Exercise A:
Answer these questions using the ME/CFS post below:
(i) What result did everyone tested with Raman spectroscopy have?
(ii) What did Ron Tompkins point out about some diseases?
(iii) How many other women has the writer met who had the same "national standard of care" treatment?
Exercise B:
Resume the ME/CFS post after its last sentence.

Document text:
[Start of section]
If you look at this, Raman spectroscopy potential blood based diagnostic test, then it appears to indicate that people with ME/CFS have impaired cellular energy production [https://pubs.rsc.org/en/content/articlelanding/2018/an/c8an01437j#!divAbstract]. I.e. all of those tested had the same result - elevated intracellular phenylalanine.
Same goes for Ron Davis's data from the Seahorse (impaired cellular energy production) and the nano needle [impedence test].
Ron Tompkins pointed out that some diseases have different starting points but converge on a common outcome [OMF Symposium 2018 - my summary].
But, take a disease like a solid tumor cancer. It may look and behave similarly from patient to patient, but there are different metabolic triggers, environmental influences, and each tumor can contain differently mutated genes. And worse, the same treatment can either help or hurt patients due to their unique idiosyncracies.
I've met over 50 other women who all had the exact same "national standard of care" total hysterectomy and carboplatin/paclitaxel chemotherapy. I beat the odds and am cancer free, though others have had up to 3 occurrences, some have died, but I was the only one to end up with ME/CFS.
[End of section]
Data extract:
[Start of section]
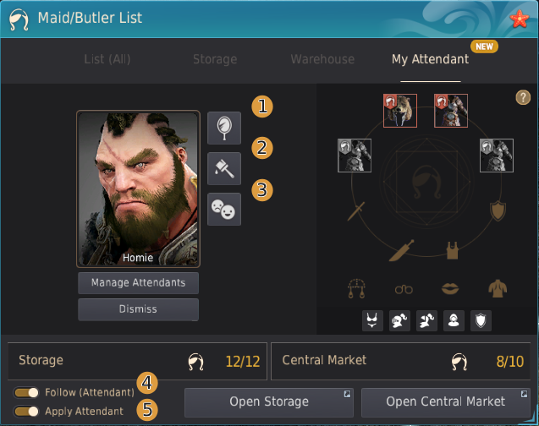Switch to the Storage tab

point(215,59)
[End of section]
Response A:
(i) Elevated intracellular phenylalanine.
(ii) Some diseases have different starting points but converge on a common outcome.
(iii) Over 50.

Response B:
Same disease, different triggers, and different out comes from the same treatment. This is the fallacy of evidence based medicine. We aren't widgets, and though some factors are the same, our genetics, amount of accumulated DNA damage, level of toxicity, our diets and many other factors will confound standardized treatment.
What we need is data. E.g. does everyone with ME/CFS have elevated intracellular tryptophan (Phair OMF Symposium 2018]?
What we need is a healing treatment plan with a set of tools that can be used to individualize treatment, as is done to optimize patients function and outcomes in cancer, Parkinson's, and autoimmune diseases.